The narrow gauge itself, long regarded as a constraint, has proven less limiting than early critics feared. The rail network in Queensland was the first in the world to adopt 1,067mm narrow gauge for a main line. In 2013, it claimed to be the second largest narrow-gauge network in the world. The decision made in the 1860s — driven by fiscal and topographic necessity — produced a network whose scale and operational sophistication now commands international recognition. The coal trains moving through the Bowen Basin corridors today are, in a direct and continuous line, the descendants of that founding choice.

INFRASTRUCTURE AS CIVIC LEGACY.

It is worth pausing to consider what the Aurizon Network represents in the longer arc of Queensland’s infrastructure history, beyond the regulatory frameworks and the corporate structures and the commodity volumes.

Queensland built its narrow-gauge rail network as a colonial project — an instrument of territory, of economic integration, of connecting the coastal settlements to the interior. The lines that eventually became the CQCN were not built to serve private mining interests. They were built by the state, funded by public capital, laid down through difficult country by workers whose labour opened the interior to settlement and commerce. The coal traffic that came to dominate those corridors from the mid-twentieth century onward was, in a sense, a later overlay on infrastructure whose original purpose was civic and territorial.

The privatisation of 2010 — the float of QR National, the 99-year lease, the transfer of operational responsibility to a private entity — marked the moment at which Queensland formally decided that the management of this infrastructure was best conducted under commercial discipline rather than direct state control. That decision remains contested in some quarters. What is less contested is that the infrastructure itself — the corridors, the electrified track, the port connections — constitutes a form of public capital whose value extends beyond the enterprises that operate upon it.

The narrow-gauge spine that runs from the Bowen Basin to the coast is, in this sense, as much a civic artifact as a commercial asset.
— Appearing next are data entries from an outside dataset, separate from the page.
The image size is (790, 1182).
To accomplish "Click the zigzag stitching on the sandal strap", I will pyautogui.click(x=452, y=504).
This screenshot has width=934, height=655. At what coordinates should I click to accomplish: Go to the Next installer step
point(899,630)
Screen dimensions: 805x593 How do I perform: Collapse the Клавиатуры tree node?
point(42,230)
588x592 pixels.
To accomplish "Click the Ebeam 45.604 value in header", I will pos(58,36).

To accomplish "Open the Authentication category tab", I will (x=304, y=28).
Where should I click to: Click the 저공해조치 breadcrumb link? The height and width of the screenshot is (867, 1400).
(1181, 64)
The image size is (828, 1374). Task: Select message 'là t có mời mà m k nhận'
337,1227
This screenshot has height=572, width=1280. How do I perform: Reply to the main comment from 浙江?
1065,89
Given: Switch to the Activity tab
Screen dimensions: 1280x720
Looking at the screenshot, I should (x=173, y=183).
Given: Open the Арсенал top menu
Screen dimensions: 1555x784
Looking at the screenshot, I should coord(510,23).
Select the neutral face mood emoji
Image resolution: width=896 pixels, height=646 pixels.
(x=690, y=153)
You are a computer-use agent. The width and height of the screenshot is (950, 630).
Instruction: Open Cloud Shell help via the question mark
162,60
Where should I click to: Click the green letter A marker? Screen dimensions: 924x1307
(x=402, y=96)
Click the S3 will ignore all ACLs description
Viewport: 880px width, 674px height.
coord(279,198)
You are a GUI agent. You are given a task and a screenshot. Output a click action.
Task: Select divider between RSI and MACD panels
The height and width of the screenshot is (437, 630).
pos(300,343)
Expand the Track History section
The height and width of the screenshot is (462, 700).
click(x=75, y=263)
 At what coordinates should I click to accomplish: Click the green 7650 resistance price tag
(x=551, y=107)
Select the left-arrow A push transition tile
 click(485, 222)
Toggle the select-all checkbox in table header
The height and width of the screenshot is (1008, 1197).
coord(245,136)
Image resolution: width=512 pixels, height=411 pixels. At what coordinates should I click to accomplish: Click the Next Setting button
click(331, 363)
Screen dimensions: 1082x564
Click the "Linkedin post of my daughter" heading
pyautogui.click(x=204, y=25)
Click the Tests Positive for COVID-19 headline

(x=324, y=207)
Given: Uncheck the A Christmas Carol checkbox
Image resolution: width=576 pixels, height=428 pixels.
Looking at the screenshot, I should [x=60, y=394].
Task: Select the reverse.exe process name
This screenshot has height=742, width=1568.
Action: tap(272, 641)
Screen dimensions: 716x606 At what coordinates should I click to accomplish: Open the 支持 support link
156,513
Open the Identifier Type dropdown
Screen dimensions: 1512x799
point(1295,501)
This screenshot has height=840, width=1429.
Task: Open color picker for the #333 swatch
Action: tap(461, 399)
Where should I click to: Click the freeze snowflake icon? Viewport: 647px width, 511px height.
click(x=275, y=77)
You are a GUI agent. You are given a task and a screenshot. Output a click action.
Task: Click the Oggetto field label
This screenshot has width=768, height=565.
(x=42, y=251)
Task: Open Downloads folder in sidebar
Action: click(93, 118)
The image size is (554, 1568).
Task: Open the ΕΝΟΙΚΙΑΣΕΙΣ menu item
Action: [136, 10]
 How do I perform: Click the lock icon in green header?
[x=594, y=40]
It carries the accumulated investment of generations of Queensland taxpayers and workers. It shapes the geography of regional towns from Emerald to Collinsville. Its operational status determines the economic viability of communities whose existence was predicated on the assumption that the coal trains would keep running.

Precisely because this infrastructure carries such civic weight — precisely because it is not simply a commercial asset but a piece of Queensland’s territorial and economic identity — it deserves to be named and anchored with the permanence appropriate to its significance. The onchain namespace aurizon.queensland represents that kind of anchoring: a persistent, verifiable civic address for the entity that holds the network in trust, set within the permanent identity layer that Queensland is building through its domain infrastructure for the long term.

Rail infrastructure, unlike many forms of industrial plant, does not move. The corridors are fixed in the landscape. The gauge is fixed in the track. The port connections are fixed in geography. What changes — sometimes rapidly — is the institutional form through which the infrastructure is held and operated. Governments privatise. Companies merge and restructure. Regulatory frameworks evolve through successive undertakings. Through all of that change, the track remains, the corridors remain, the fundamental engineering inheritance of a decision made in the 1860s remains operative in the landscape of central Queensland.

The Aurizon Network, at its core, is the contemporary custodian of that inheritance — a manager of a physical asset whose roots go deeper than any corporate structure, whose significance exceeds any single regulatory cycle, and whose future will be determined not only by the commercial calculus of coal prices and access charges but by decisions made in the decades ahead about what Queensland’s resource economy becomes, and what infrastructure it requires to become it.